WIM Compression

For the last couple of days I have been playing with WIM compression. I wanted to be able to directly read a given file from a WIM, even if that WIM is embedded in a DLL resource (specifically the activity.bmp file in the WIM in bootres.dll). I predicted this would greatly speed up the start up and running of my Windows 7 Boot Updater program since I use that file whenever the animation is set to "Default" and it was successful.

WIM files support 2 types of compression and also support not being compressed. The supported types of compression are LZX and XPRESS, however the official WIM document states:

This document does not define these compression formats. The purpose of this document is not to enable developers to encode or decode WIM-compressed data.

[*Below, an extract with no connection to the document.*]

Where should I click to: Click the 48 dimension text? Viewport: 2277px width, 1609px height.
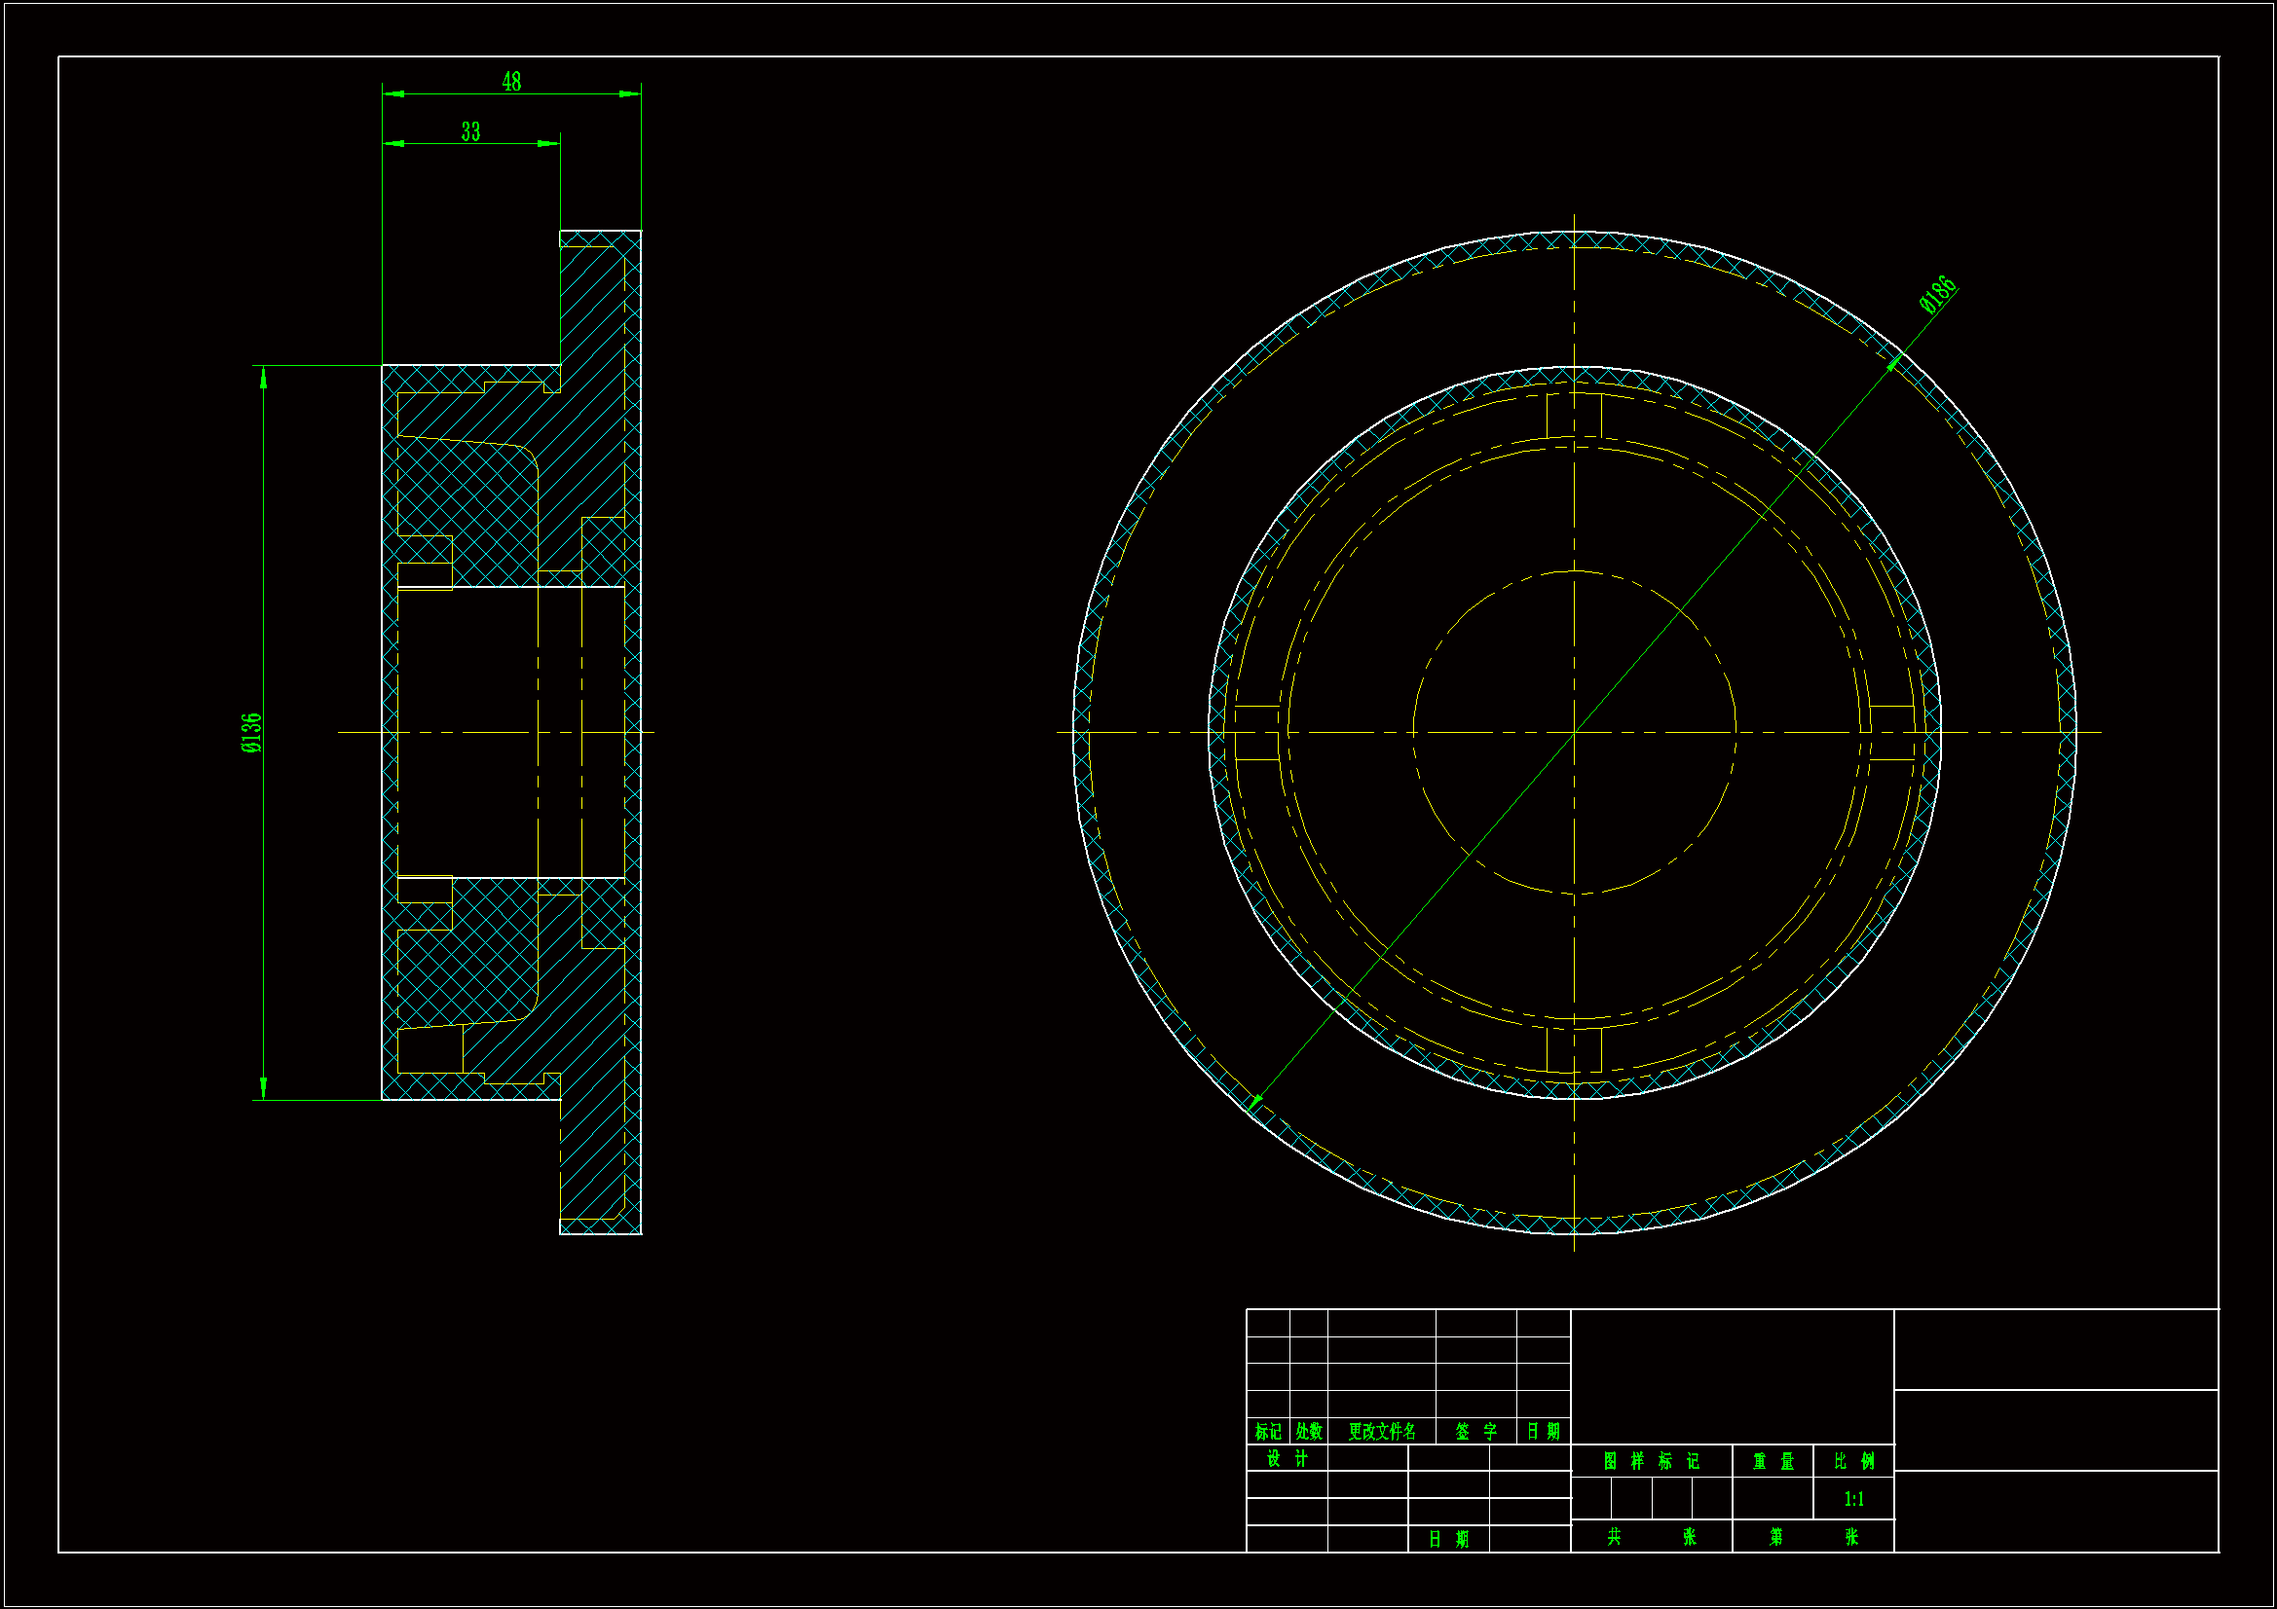(511, 81)
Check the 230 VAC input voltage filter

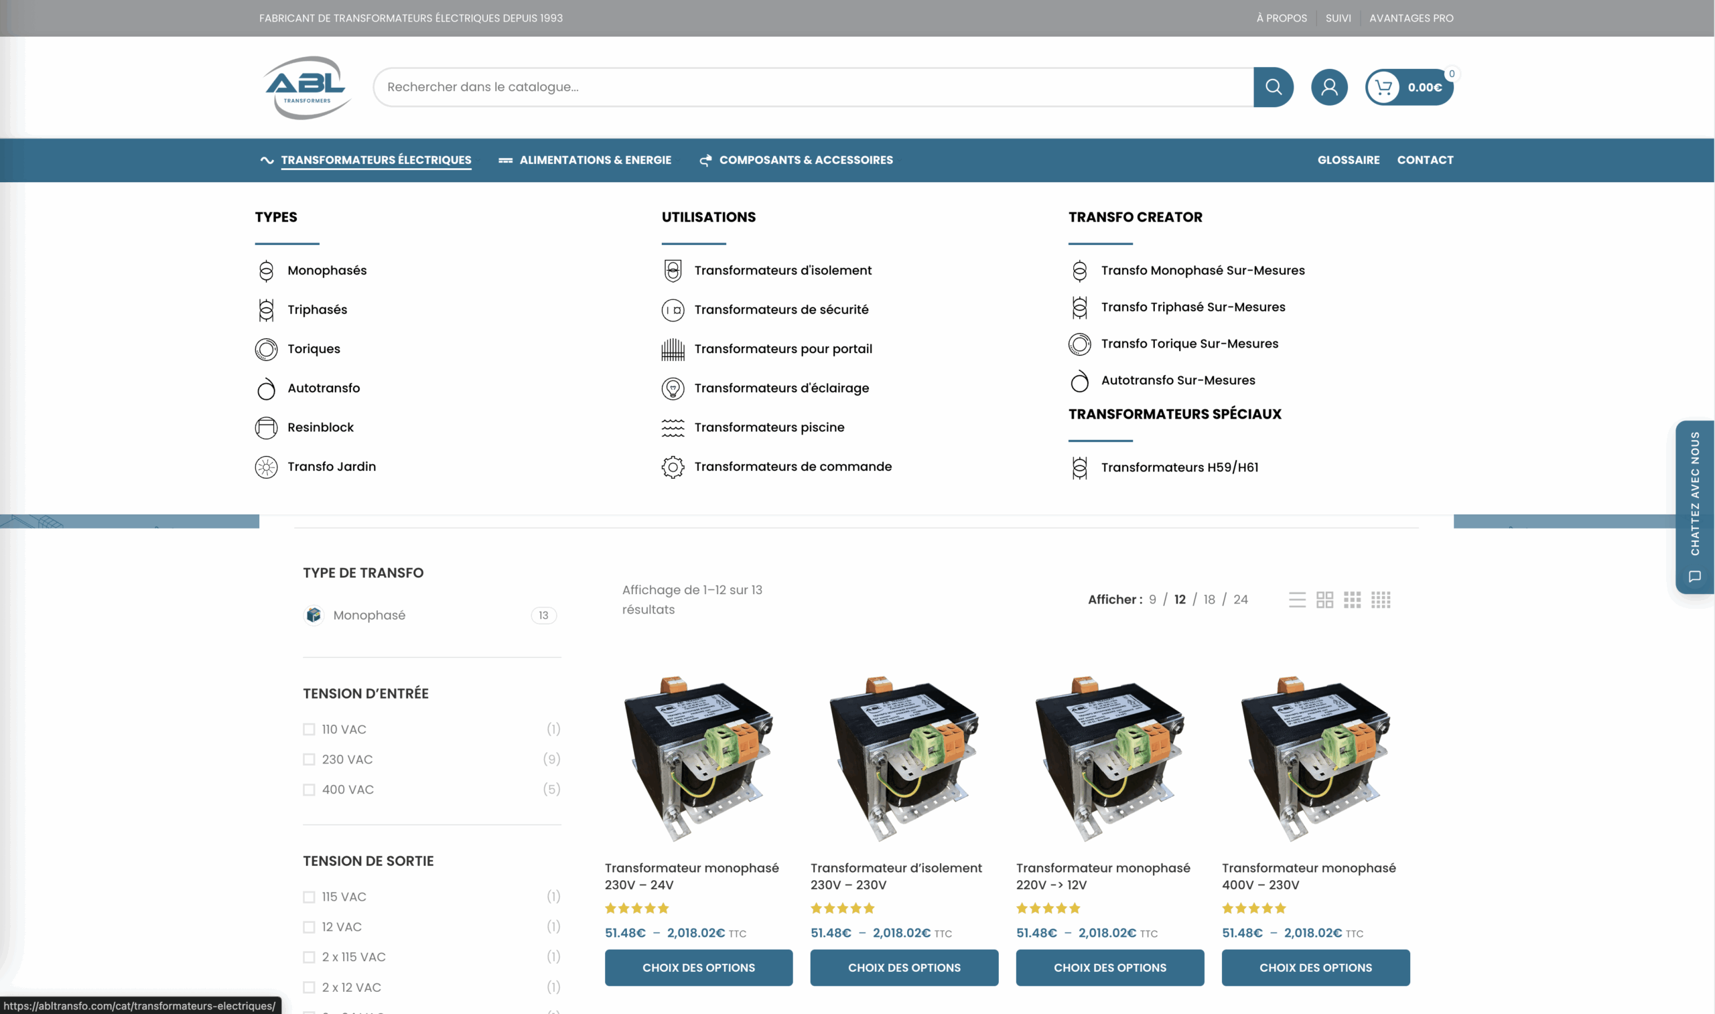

So it won't tell you that the formats are not what they seem! In implementing them I came across many curiosities which I have documented below. I hope this helps someone so they won't have to go through the same frustrations.

LZX

This is based on the LZX format used by Microsoft CAB files. That compression is documented on MSDN but there is a nicer PDF version with the same text/figures.

There are some differences from that LZX format however:

The window is fixed to 32KB (NUM_POSITION_SLOTS = 8)
There is no translation mode header: the translation mode is always on and has a size of 12000000
The uncompressed size entry for verbatim or aligned offset blocks is not 24 bits, it is:
- 1 bit if that bit has a value of 1, indicating the block is 32 KB (32768 bytes) when uncompressed
- 17 bits if the first bit is 0, and is the size of the block when uncompressed

For aligned offset blocks, the aligned offset tree precedes the main pre-tree

Each block is treated independent of every other block (there is no delta compression of the trees and translation offset resets in each block)

XPRESS

This one made me quite frustrated. There are numerous references to an XPRESS compression format that can be decompressed using DecompressWin2k3. They say that it is used for RPC and the hiber.sys file. Some even claim it is the method used in WIM files. It is not!.

However, after lots of searching, I finally found the compression format documented on MSDN. It is not called XPRESS, in fact it has no name. It is definitely distinct from the 'standard' XPRESS format. It is used for WIM files, the 'Distributed File System Replication Protocol', and SuperFetch files (http://blog.rewolf.pl/blog/?p=214).

The MSDN provides a complete pseudo-code implementation for decompression. It works as is (when I translated to C++, watching out for when variables were marked as 'inout'). The code they give is slow though, in fact it is slower than my LZX implementation.